Giving Chessa the tiller, he ran forward and eased the sheets. But the sail had acted as a brake. The Sun-Eagle wallowed, her momentum lost. He trimmed in the two sails, searching for the right angle that would get the yacht moving. She heeled sluggishly. The breakers sounded closer.
"Ease off downwind. a little," he called to Chessa. "Let her get some way on."
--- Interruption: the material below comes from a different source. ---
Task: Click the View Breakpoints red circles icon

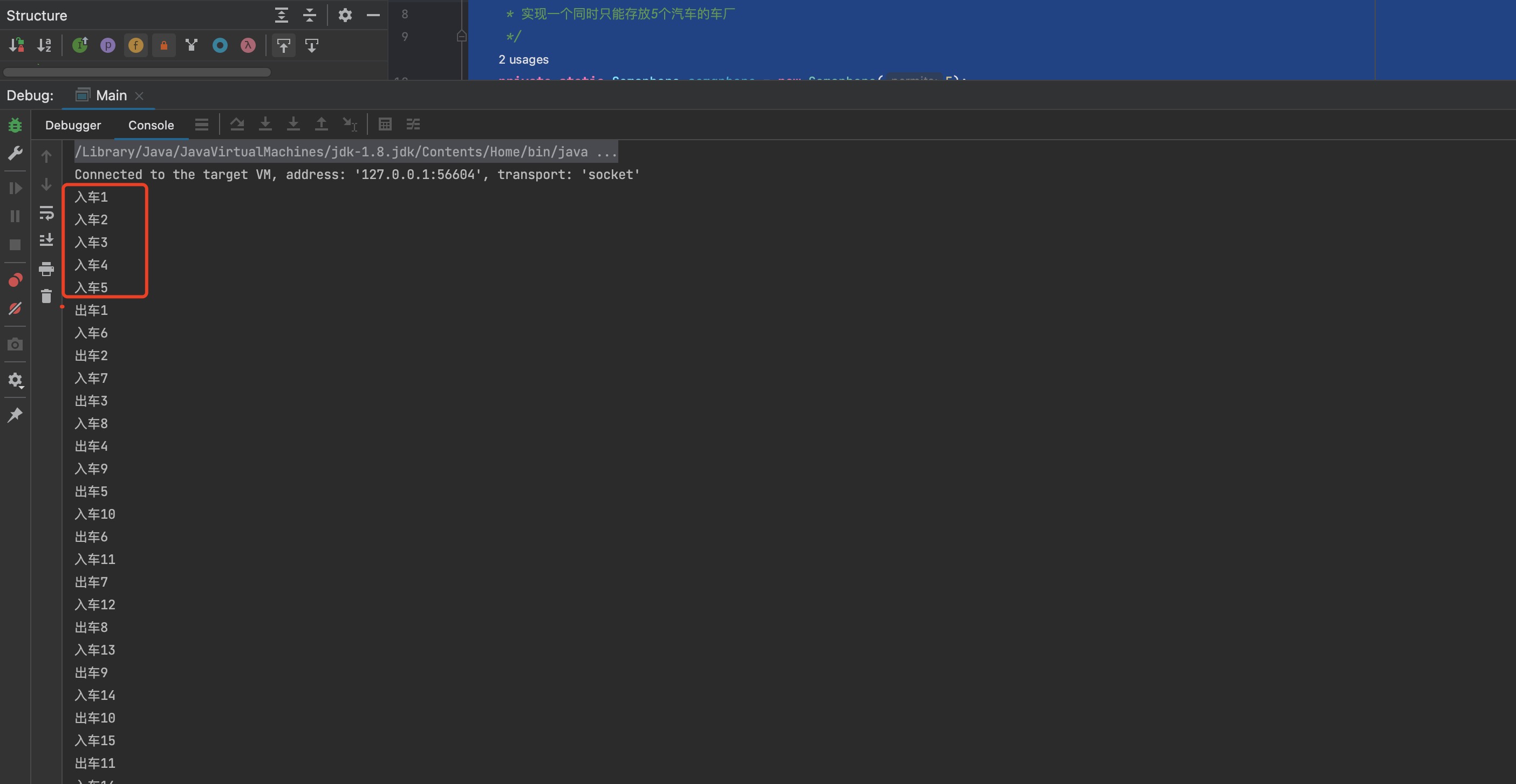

Chessa did as she was told, but the tiller was dead in her hands. There was no forward motion, no flow of water past the blade of the steering oar. Felic worked with the sheet lines. He let the sails out, then brought them in slowly, trying to induce a forward motion. But the weight of the water in the hull had reduced the yacht to an uncontrollable hulk. She drifted majestically downwind, cocked sideways and listing.
They saw the breakers then, angry lines of foam just visible in the. starlight. They watched without hope as the yacht moved inexorably to her destruction.
As they drifted closer the long seas became shorter and steeper. The yacht picked up speed, pulled forward by a riptide, and the bow swung in the direction of the current. Felic, who was bitterly cursing the yacht, the elements, and the world in general, broke off to leap to the tiller. The yacht had steerage again. He brought the bow in line with the least tumultuous area ahead and they were swept into the shoal water. Steep waves broke in roaring cascades on either side. The main deck of the yacht was buried in rushing water. The hull found bottom, and they felt a series of dragging scrapes as the yacht was battered ahead by the following seas. Foaming white water crashed over the stern and boiled across the quarterdeck, drenching them. He felt a shuddering wrench on the tiller, then it was ripped from his grasp. He heard the crack of splintering oak as the steering oar was crushed between the hull and the rocks. The Sun-Eagle was being lifted and slammed against the bottom by each succeeding wave. Then came a long agonizing grind of keel against rock, and suddenly she was free, rushed into deeper, calmer water.The breakers were now behind them and they drifted into the lee of a tongue of land. The black mass of a wooded peninsula was discernable in the darkness. Chessa slipped in beside Felic and dropped her head against his chest. Her hair hung in dripping strings. "The gods are kind to us, Felic."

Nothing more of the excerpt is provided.